The recipients of the RRFS contracts are two consortia and a single company. The ABILITI consortium is led by Boeing, with Indra (Spain), Leonardo (Italy), Thales (France), ESG and Lufthansa Technik (Germany), and Mott MacDonald (UK). Meanwhile, Airbus and Northrop Grumman lead the ASPAARO (Atlantic Strategic Partnership for Advanced All-domain Resilient Operations) team, which includes BAE Systems (UK), Lockheed Martin and IBM (USA), Kongsberg (Norway), GMV Aerospace (Spain), and Exence (Poland). The third contract has been awarded to General Atomics. While it is not leading a formal consortium, the company is working with ViaSat, Leidos, Saab Sensis and Raytheon from the USA, along with Rohde und Schwarz (Germany), Sener Aerospatiale (Spain), and Leonardo (UK).
NATO launched the AFSC program in 2016, and the concept stage was initiated in February 2017. Following initial high-level concept studies, the RRFS stage was launched in July 2021, with 65 companies nominated in the bidding. Seven proposals were received in November, of which the three most promising have been awarded RRFS contracts.
Under the contracts, the three bidders will develop a technical concept and assess its feasibility and implementation risks, as well as provide estimates for life-cost and analysis of intellectual property rights. AFSC is expected to employ a system-of-systems approach, potentially combining air, ground, maritime and space assets. The graphic accompanying the ASPAARO bid, for example, depicts a radar-equipped Airbus A330 tanker as part of a wider multi-domain network that includes satellites.

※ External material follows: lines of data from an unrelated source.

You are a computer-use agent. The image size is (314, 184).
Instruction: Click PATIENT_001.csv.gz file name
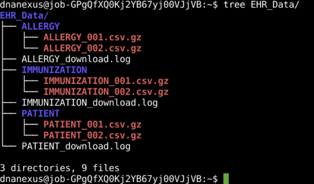pyautogui.click(x=93, y=125)
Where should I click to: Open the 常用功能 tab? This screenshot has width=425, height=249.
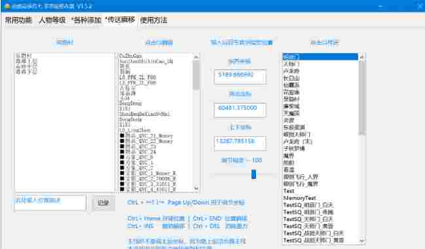point(18,20)
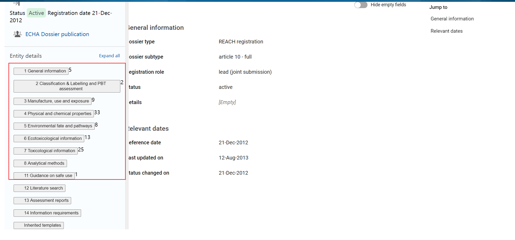The image size is (515, 240).
Task: Jump to General information section
Action: [x=452, y=19]
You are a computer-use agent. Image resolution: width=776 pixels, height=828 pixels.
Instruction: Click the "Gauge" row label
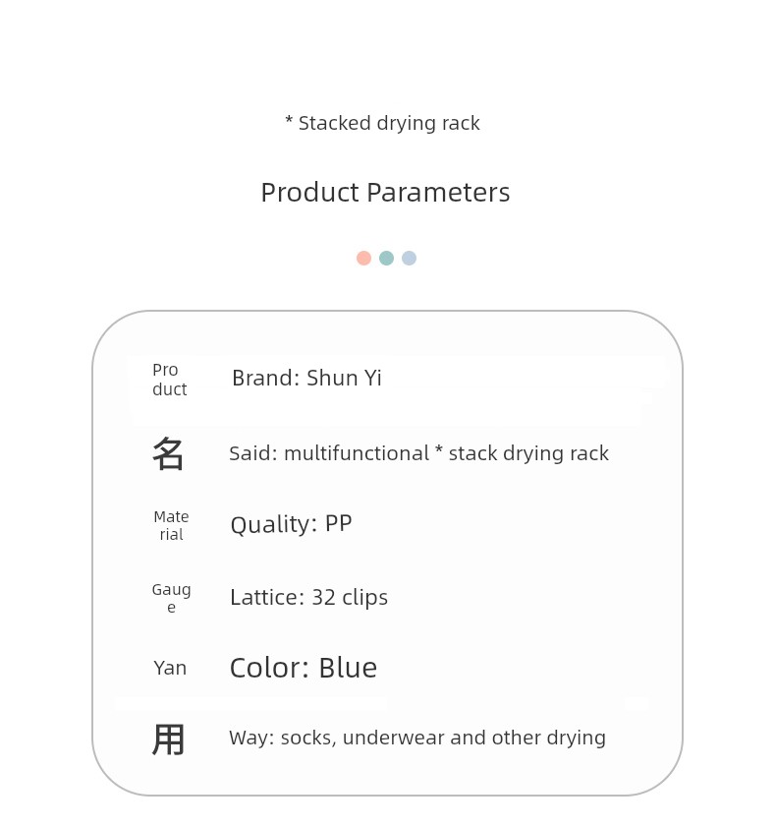coord(171,598)
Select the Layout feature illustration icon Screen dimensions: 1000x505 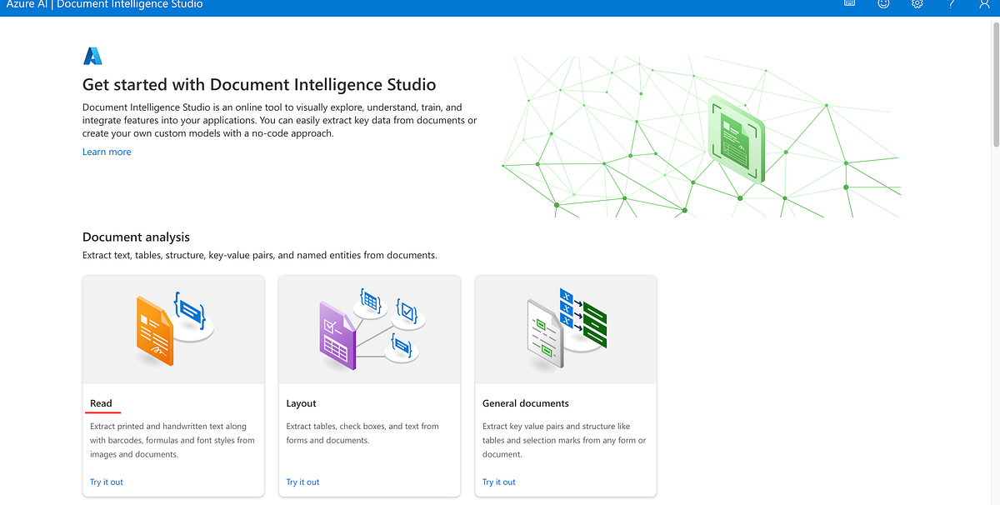369,328
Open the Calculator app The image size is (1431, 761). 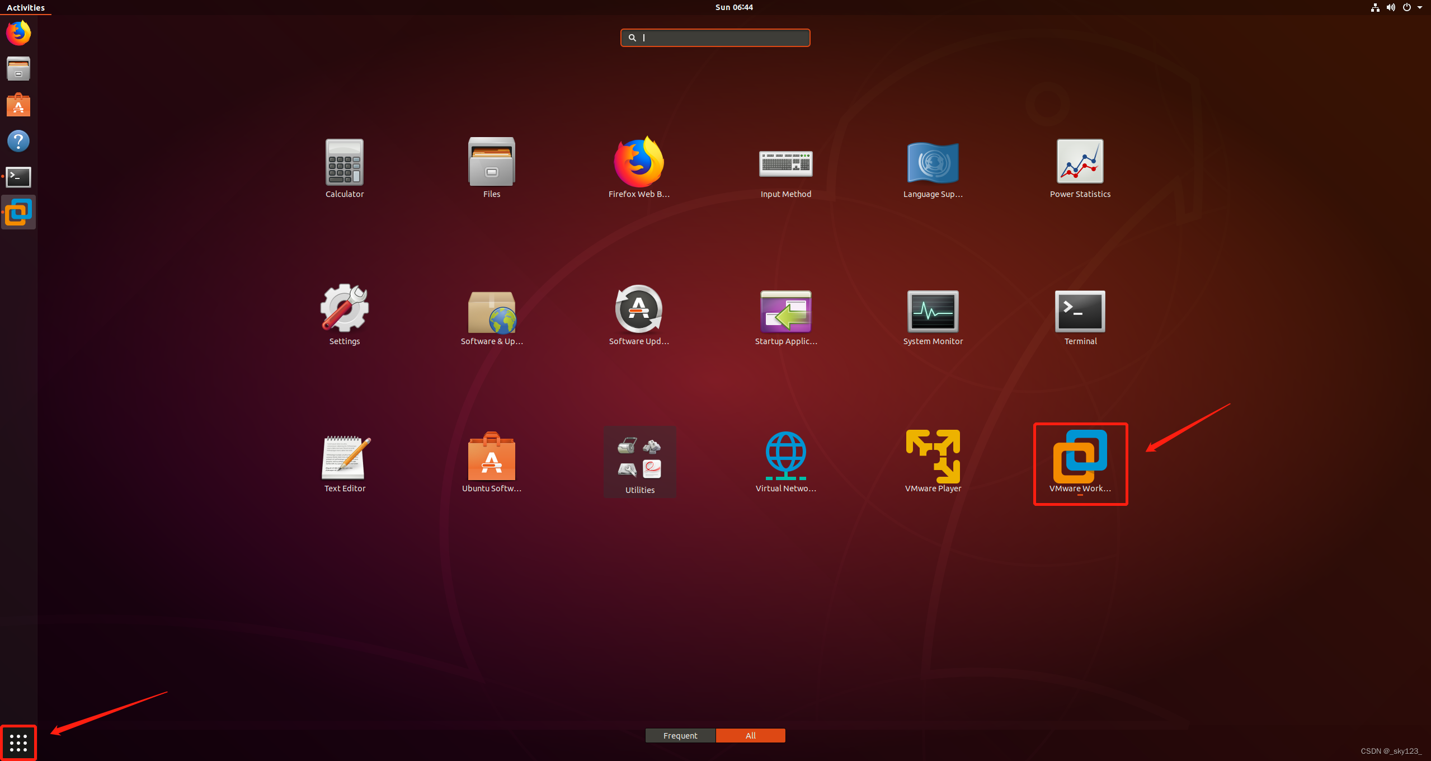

The first of 18 E-3A AWACS aircraft—based on the 707 airframe—entered service with the E-3A Component of the NATO Airborne Early Warning Force (NAEWF) in 1982, with 14 aircraft remaining in service. The aircraft are registered in Luxembourg and operate from the main base at Geilenkirchen in Germany and forward operating locations in Greece (Preveza), Italy (Trapani), Norway (Ørland), and Turkey (Konya). NATO E-3s have been flying regular patrols over Poland and Romania from Geilenkirchen and Konya during the ongoing war in Ukraine. The aircraft have been updated over the years, and in November 2019 NATO signed a $1 billion contract with Boeing for modernization and support to keep the fleet operational until 2035.
The NAEWF can also draw on the four E-3F aircraft operated by France, although the UK’s E-3D Sentry AEW.Mk 1 fleet was retired in August 2021. Three of the aircraft have subsequently been sold to Chile, with crew training currently being undertaken in the UK, and another was sold to the U.S. Navy to act as an aircrew trainer for the E-6B fleet.
Meanwhile, the U.S. Air Force has launched a program to replace its own AWACS aircraft, which are designated E-3G. Boeing was handed a single-source contract in October 2021 to study and analyse the activities required to make its 737 airliner-based E-7 Wedgetail suitable for USAF operations. The E-7 is in service with Australia, South Korea and Turkey, and has been ordered by the UK to replace its retired E-3s. Other AWACS operators around the world are Saudi Arabia, which flies E-3As, and Japan, whose E-767s feature the AWACS system installed in a Boeing 767 airframe.